Task requirements = Reproduce exactly the lines beginning with the line that contains "Screen dimensions: 600x626" and ending at the final line of the material below.

(Input material)

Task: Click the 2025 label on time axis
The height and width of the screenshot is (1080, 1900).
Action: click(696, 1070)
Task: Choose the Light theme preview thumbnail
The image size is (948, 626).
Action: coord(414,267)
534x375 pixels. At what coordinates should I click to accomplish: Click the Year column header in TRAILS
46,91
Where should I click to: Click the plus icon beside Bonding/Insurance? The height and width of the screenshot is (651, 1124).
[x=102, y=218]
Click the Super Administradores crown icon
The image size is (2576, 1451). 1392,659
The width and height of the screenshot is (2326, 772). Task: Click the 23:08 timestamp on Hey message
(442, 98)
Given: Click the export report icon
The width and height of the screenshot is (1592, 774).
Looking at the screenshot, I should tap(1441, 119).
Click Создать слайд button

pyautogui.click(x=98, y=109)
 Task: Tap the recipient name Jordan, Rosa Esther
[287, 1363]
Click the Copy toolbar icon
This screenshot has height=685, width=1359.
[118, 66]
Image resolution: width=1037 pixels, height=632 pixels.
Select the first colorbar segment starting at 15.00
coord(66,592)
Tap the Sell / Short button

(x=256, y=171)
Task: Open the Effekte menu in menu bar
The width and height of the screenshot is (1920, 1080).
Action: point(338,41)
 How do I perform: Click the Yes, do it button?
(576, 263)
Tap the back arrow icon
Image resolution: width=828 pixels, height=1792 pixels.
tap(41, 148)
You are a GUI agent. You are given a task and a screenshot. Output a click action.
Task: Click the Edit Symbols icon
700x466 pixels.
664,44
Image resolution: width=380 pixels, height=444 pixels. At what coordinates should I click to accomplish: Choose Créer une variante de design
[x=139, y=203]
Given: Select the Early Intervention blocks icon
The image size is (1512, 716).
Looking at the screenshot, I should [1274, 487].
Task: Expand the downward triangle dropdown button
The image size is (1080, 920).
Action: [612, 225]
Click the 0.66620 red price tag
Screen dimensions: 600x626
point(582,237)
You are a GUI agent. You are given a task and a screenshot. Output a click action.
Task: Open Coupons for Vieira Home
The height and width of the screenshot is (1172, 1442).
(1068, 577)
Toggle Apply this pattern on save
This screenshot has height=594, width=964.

(End Input material)

Task solution =
Screen dimensions: 600x626
point(582,237)
You are a GUI agent. You are given a task and a screenshot. Output a click action.
Task: Open Coupons for Vieira Home
The height and width of the screenshot is (1172, 1442).
(1068, 577)
Toggle Apply this pattern on save
This screenshot has height=594, width=964.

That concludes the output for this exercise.